Seatbelts save an estimated 13,000 lives every year. That’s around 35 people every single day.
2. Seatbelts save teen lives.
Traffic accidents are the leading cause of death for U.S. teens. According to the CDC, six teens between the ages of 16 and 19 die every day in motor vehicle accidents, and yet 61% of teens don’t always wear seatbelts when riding with another driver.
3. Seatbelts keep you inside your vehicle. Part 1
You are 30 times more likely to be ejected from your vehicle in a crash if you don’t wear a seatbelt.
4. Seatbelts keep you inside your vehicle. Part 2
And that's precisely where you want to stay in the event of an accident. 80% of occupants ejected from a vehicle in a crash are killed.
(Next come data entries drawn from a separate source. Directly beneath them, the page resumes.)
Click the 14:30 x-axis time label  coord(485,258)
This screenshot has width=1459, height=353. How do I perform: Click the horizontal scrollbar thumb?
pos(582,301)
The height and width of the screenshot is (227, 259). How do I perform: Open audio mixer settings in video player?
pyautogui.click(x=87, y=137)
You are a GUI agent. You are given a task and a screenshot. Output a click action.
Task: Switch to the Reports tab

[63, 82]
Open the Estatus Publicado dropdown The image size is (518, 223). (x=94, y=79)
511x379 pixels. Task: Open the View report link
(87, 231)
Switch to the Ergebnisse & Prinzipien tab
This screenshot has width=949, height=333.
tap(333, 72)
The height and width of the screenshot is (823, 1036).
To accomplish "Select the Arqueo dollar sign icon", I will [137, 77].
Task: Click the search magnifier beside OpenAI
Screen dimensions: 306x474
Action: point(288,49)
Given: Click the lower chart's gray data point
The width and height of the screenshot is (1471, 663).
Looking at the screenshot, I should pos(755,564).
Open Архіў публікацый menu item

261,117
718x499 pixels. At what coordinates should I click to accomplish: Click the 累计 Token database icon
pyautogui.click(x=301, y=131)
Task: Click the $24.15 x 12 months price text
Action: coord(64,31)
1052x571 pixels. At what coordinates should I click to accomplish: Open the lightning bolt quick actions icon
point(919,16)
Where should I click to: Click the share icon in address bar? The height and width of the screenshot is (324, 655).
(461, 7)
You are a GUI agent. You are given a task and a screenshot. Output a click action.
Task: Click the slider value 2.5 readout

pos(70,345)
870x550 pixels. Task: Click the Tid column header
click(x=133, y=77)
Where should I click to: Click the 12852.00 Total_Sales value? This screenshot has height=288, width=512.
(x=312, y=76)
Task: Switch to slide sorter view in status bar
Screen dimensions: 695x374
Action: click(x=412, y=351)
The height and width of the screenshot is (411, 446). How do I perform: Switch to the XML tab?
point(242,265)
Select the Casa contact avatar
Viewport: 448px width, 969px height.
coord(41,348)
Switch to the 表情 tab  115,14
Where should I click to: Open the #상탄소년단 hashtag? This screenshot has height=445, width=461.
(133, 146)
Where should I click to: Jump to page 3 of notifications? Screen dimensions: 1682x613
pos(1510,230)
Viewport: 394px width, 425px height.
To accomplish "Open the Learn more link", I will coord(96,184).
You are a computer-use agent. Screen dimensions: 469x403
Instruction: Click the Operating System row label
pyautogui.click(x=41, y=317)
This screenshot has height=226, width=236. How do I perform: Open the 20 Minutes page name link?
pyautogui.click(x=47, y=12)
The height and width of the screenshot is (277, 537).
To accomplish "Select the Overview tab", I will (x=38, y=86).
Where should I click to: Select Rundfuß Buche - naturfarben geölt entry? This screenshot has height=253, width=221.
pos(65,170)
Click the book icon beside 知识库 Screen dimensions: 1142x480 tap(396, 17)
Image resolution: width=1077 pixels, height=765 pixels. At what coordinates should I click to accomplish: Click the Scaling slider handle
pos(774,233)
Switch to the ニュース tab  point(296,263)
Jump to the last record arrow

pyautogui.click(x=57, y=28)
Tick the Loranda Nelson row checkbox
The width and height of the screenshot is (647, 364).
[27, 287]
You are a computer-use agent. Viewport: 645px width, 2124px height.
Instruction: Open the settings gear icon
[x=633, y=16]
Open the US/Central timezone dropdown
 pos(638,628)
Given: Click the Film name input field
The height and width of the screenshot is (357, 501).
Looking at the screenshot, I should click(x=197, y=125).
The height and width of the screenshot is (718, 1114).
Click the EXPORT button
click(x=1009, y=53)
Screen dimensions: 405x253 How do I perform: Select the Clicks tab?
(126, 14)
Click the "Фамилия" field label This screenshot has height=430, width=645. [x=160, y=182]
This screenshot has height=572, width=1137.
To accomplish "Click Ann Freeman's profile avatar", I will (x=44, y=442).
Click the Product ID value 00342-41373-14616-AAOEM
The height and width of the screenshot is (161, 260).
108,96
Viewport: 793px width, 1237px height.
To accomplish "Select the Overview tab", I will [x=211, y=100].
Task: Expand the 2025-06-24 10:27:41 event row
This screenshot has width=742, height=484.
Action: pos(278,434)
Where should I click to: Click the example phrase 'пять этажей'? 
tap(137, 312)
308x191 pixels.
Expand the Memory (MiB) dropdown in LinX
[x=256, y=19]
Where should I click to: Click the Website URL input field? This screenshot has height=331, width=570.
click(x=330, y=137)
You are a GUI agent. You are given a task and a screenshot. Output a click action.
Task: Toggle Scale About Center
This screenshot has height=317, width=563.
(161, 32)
Those who survive suffer debilitating, life-changing injuries.
5. More people are using seatbelts.
In 1981, only 11% of vehicle occupants used seatbelts. As of 2017, 89.7% of vehicle occupants regularly use seatbelts.
6. Seatbelt laws work.
Drivers and passengers in states with primary seatbelt laws* are 10% more likely to buckle up than drivers and passengers in states without primary seatbelt laws.
*Primary seatbelt laws allow police to stop a vehicle solely because of a failure to use a seatbelt. In states with secondary seatbelt laws, you can't get pulled over for not wearing a seatbelt, but if you get pulled over for another traffic violation, you could get a ticket for failure to use your safety belt.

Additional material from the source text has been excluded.